ページ抜粋
◆ ◆ ◆ ◆

移植後、流産を経験した後、再び同じ方法で移植に臨んでよいものか、悩みますよね。

見尾先生にお考えを聞いてきました。

ミオ・ファティリティ・クリニック 院長 見尾 保幸先生

鳥取大学医学部卒業後、同大学医学部産科婦人科を経て、1993年「ミオ・ファティリティ・クリニック」を開設。婦人科から不妊、産科外来まで女性の生涯にわたる部門を併設。タイムラプスシネマトグラフィー装置を独自開発して第一人者で、ヒトの卵子を精子が受精する瞬間を世界で初めてとらえた。妊娠・出産の夢に向かって頑張るカップルのサポートを行っている。

※お寄せいただいた質問への回答は、医師のご厚意によりお返事いただいているものです。また、質問者から寄せられた限りある情報の中でご回答いただいている為、実際のケースを完全に把握できておりません。従って、正確な回答が必要な場合は、実際の問診等が必要となることをご理解ください。

◆ ◆ ◆ ◆

保存データ:

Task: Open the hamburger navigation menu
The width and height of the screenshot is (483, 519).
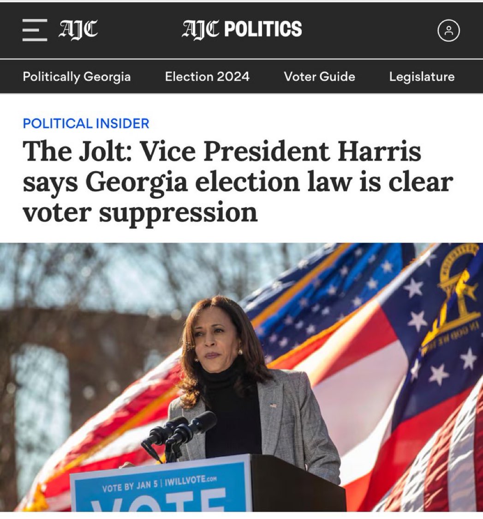Action: pos(35,30)
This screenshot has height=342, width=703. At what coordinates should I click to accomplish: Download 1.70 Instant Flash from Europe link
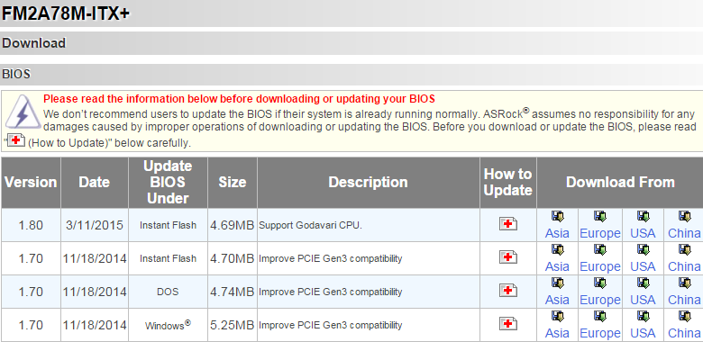pyautogui.click(x=600, y=266)
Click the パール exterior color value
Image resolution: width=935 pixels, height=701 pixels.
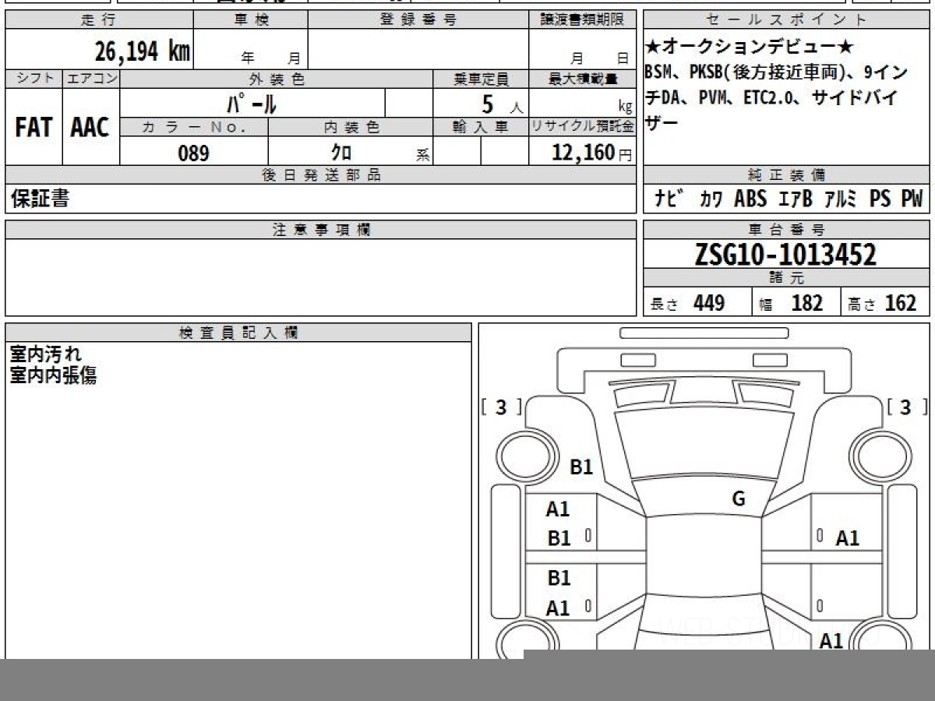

◆ ◆ ◆ ◆

作業課題 1
ページ抜粋によると、見尾保幸先生が「ミオ・ファティリティ・クリニック」を開設したのは何年か。
作業課題 2
ページ抜粋のうち、「ミオ・ファティリティ・クリニック 院長 見尾」を含む語句で始まり「プルのサポートを行っている。」で終わる部分を、一字も変えずに書き出せ。

解答出力 1
1993年

解答出力 2
ミオ・ファティリティ・クリニック 院長 見尾 保幸先生

鳥取大学医学部卒業後、同大学医学部産科婦人科を経て、1993年「ミオ・ファティリティ・クリニック」を開設。婦人科から不妊、産科外来まで女性の生涯にわたる部門を併設。タイムラプスシネマトグラフィー装置を独自開発して第一人者で、ヒトの卵子を精子が受精する瞬間を世界で初めてとらえた。妊娠・出産の夢に向かって頑張るカップルのサポートを行っている。